* [TASK DESCRIPTION] Continue the article on the US housing market's recovery from the COVID pandemic, picking up after its final sentence.

It’s been just over four months since the novel coronavirus upended North America, sending cities across the continent into mass lockdown and, in turn, bringing the economy to a halt.
While “normal” — whatever that means — is still far off, some aspects of the housing market are beginning to rebound in select regions.
And our neighbours to the south, as a whole, have seen the US housing market recover from the immediate disruption caused by the COVID pandemic and return to January 2020 growth levels, according to a recent report from Realtor.com. This is despite the fact that many states are continuing to suffer record-highs in both the number of new COVID cases and COVID-related deaths.
Of course, it’s no secret that the US is a huge country with varying levels of population throughout; this is reflected in the report, where the rebound is more evident in some areas than others.
On a national level, the US Housing Market Recovery Index reached 101.0 nationwide for the week ending July 18, bringing the index above the pre-COVID recovery benchmark for the first time since March. However, the gains were not felt equally across the country.
According to the report, states in the Northeast (106.3) and West (105.5) are showing the greatest growth, with the Northeast leading the overall recovery, while those in the South (97.9) and Midwest (97.3) — which are now experiencing the aforementioned wave of COVID-19 infections and deaths, along with the restrictions and economic uncertainty that come with them — are still lagging behind, though many are starting to regain momentum.
The “recovery index” combines several market metrics and compares the results through July 18 with January 2020 levels. These metrics include growth in online search activity and new listings, as well as asking prices and time on the market.

* [Stored items]
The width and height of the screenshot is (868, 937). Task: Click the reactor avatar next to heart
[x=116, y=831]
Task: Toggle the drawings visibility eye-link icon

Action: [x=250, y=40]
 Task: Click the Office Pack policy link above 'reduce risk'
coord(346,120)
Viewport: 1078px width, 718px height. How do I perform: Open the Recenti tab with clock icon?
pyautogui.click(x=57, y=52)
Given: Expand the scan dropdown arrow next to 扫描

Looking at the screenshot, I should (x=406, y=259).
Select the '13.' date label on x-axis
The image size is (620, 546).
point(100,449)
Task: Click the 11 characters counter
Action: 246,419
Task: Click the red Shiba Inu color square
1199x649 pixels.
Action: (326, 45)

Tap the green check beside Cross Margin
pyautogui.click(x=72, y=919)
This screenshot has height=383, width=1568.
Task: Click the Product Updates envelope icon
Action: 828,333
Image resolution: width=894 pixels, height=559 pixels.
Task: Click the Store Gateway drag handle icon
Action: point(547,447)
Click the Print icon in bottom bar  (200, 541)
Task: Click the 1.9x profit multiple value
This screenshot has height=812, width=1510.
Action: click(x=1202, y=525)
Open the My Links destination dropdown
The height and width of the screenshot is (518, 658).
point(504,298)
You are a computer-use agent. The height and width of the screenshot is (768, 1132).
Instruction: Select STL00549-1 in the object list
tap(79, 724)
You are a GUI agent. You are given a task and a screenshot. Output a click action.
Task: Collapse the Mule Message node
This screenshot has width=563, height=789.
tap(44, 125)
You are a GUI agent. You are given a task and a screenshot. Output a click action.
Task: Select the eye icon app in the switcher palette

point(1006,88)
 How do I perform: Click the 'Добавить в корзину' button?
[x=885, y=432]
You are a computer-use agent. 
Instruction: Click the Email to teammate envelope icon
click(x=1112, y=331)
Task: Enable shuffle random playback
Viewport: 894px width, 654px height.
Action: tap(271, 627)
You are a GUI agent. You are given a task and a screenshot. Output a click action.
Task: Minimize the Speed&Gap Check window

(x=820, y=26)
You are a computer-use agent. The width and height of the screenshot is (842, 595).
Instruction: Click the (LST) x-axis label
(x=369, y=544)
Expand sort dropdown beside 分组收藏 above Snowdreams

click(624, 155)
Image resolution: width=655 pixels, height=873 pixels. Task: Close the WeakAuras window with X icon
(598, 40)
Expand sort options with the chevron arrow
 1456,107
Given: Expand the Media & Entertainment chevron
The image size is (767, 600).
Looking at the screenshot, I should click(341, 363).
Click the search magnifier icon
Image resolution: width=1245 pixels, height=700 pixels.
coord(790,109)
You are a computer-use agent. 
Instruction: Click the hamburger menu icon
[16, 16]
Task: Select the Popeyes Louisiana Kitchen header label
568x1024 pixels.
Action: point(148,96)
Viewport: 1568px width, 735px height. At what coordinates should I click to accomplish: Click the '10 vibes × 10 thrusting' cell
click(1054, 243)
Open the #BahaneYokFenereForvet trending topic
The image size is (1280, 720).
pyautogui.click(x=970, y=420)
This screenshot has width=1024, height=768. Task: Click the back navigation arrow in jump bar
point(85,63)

* [TASK RESPONSE]
Data from Realtor.com shows that in total, 18 of the 50 largest US housing markets have reached or even surpassed January levels of market activity. What’s more, 25 of the largest 50 markets in the country are now above the recovery benchmark, with the overall index showing the greatest recovery in Boston, Seattle, New York, Philadelphia, and Denver.
However, markets in the sunbelt (Florida, Georgia, Louisiana, and Alabama) continue to see re-emerging COVID concerns, and parts of the midwest (Michigan, Indiana, and Wisconsin), which have vulnerable economies, are failing to see material improvements in recent weeks, according to the report.
At home, transactions were up on a month-over-month basis across the country in June, with Canada’s largest markets showing the biggest gains. Here in the Greater Toronto Area (GTA), sales were up an impressive 83.8%, followed by Montreal (75.1%), Greater Vancouver (60.3%), Edmonton (59%), Ottawa (55.6%), Calgary (54.9%), and Quebec City (43.6%). What is interesting to note is the Fraser Valley in BC saw the largest sales increase of 99.7%.
In fact, in June Toronto posted the highest average home price on record at just shy of $931,000.
To many insider’s surprise, so far, while COVID-19 has been able to disrupt the North American real estate sector, it hasn’t been able to keep it down. Only a second-wave will tell whether or not the full storm can be weathered — both in Canada and the US.